El pluralismo es lo que da sustento a la democracia. Pluralismo significa, en su sentido más profundo, reconocer que todas las opciones que se mueven dentro del marco constitucional son legítimas, que ninguna posee algo así como «la verdad» (valor más propio del discurso religioso), que todas contribuyen al desarrollo de la democracia y que tienen cosas que aportar. Es por tanto la base sobre la que se puede construir una cultura del pacto. Todo lo contrario de lo que sucede cuando se desprecia o se estigmatiza al contrario, más allá de la crítica y de las legítimas opciones de los partidos de pactar con unos u otros.

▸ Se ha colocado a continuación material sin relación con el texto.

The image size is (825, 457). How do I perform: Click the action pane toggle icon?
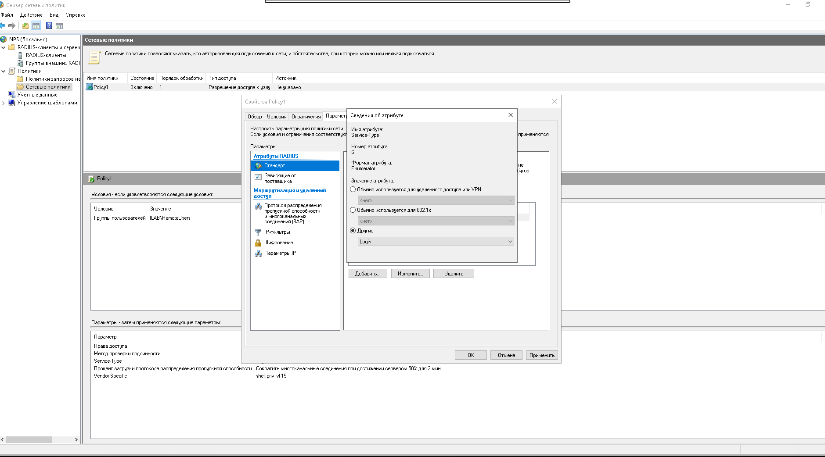tap(59, 26)
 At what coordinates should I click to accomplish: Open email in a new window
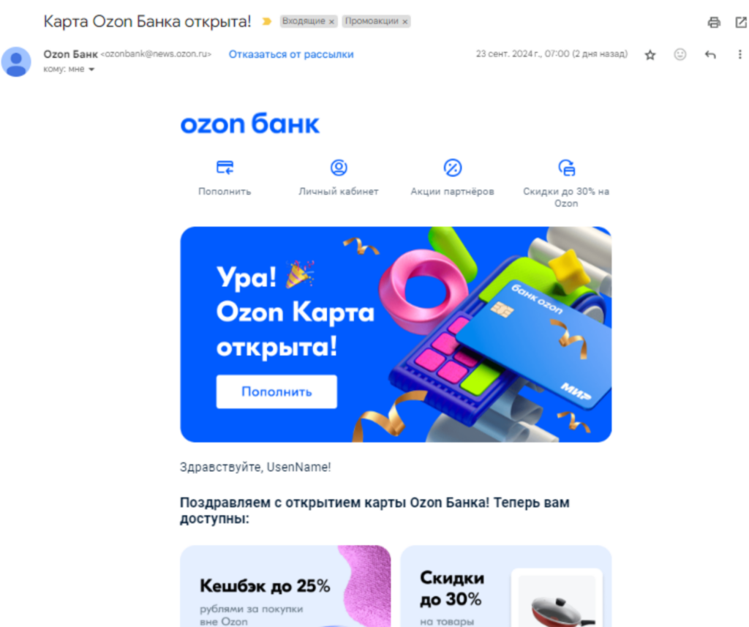tap(741, 22)
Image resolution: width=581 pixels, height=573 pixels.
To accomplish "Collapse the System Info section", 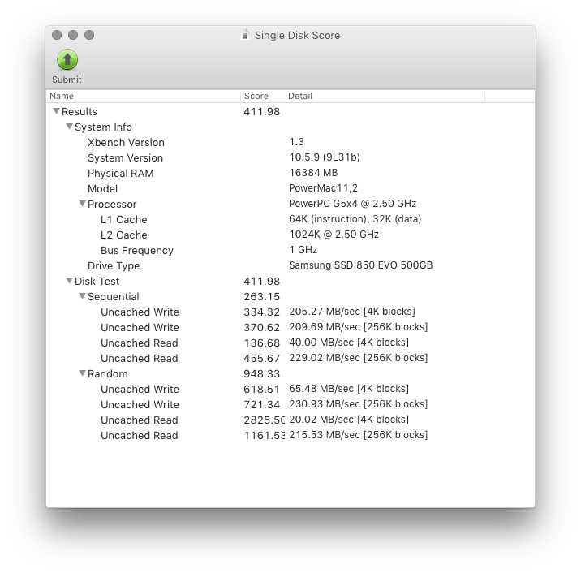I will click(x=69, y=127).
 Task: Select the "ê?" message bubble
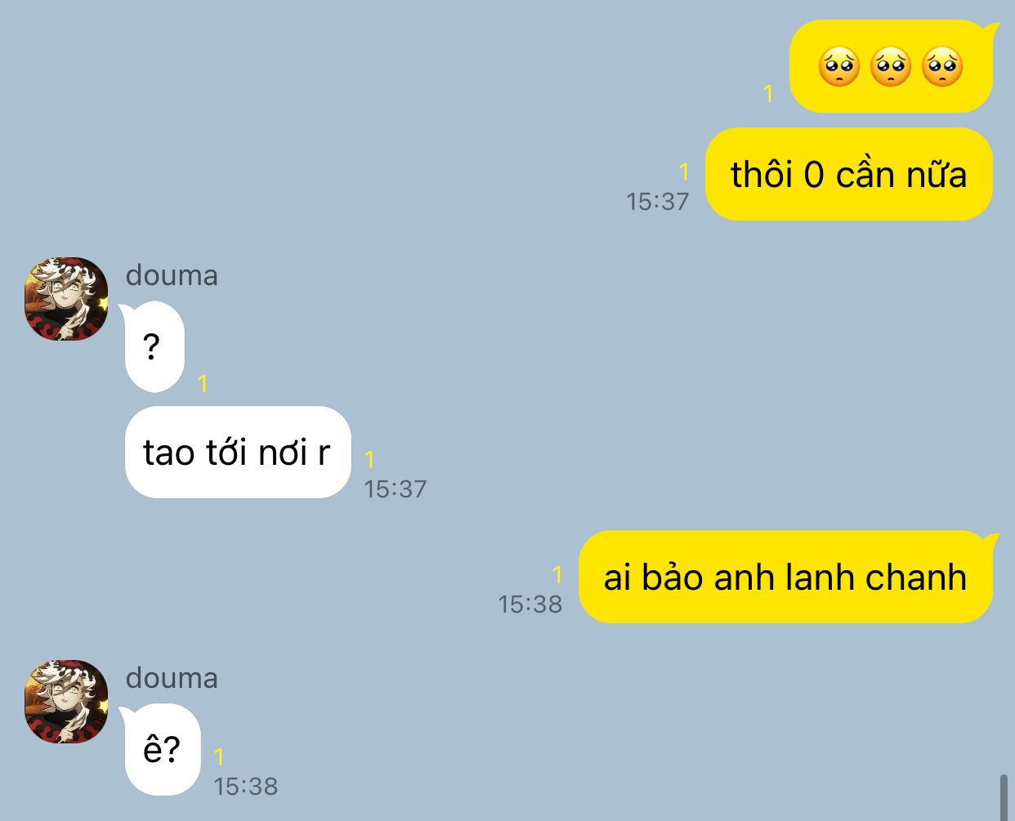point(162,749)
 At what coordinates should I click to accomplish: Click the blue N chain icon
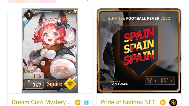click(x=86, y=103)
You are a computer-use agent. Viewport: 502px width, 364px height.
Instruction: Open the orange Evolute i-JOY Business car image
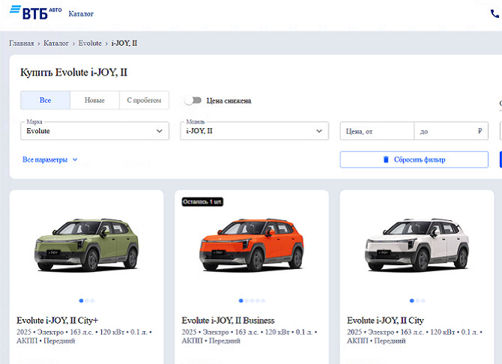coord(251,245)
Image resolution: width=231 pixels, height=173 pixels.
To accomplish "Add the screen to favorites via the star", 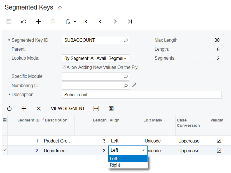I will [x=60, y=8].
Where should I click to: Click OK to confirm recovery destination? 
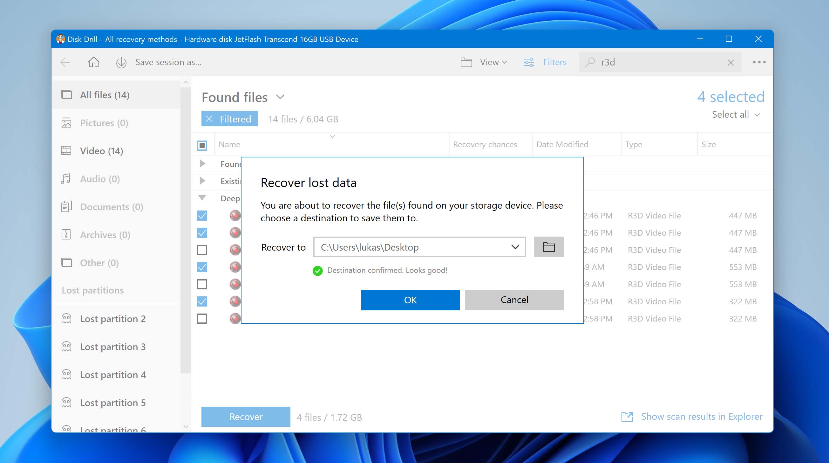click(x=410, y=300)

Con las mismas reglas de siempre el escenario parlamentario español ha dado un vuelco con la aparición de partidos «nuevos». Las transformaciones que la sociedad española ha experimentado en los últimos años, unido a los efectos letales de la crisis, las excrecencias dejadas al aire por el comportamiento de los partidos y sus clientelas, y la preservación de la integridad de España, aconsejan cambios en las reglas constitucionales para mejorar el funcionamiento del conjunto. Pero, a mi modo de ver, lo sustancial del esquema constitucional vigente debe ser preservado.

La piedra angular de la democracia parlamentaria descansa en el pluralismo. Cuando se pone en almoneda este principio civilizatorio, se desprecia al contrario y se pretende hacer pasar por verdad lo que no es sino ideología, lo que está en riesgo es la convivencia democrática. Yo creo firmemente que la ciudadanía tomará nota de quiénes, honestamente, aportan su esfuerzo y su sacrificio para alcanzar un gobierno que tome el mando en momentos difíciles, de quiénes apuestan por cuanto peor (para todos), mejor (para ellos).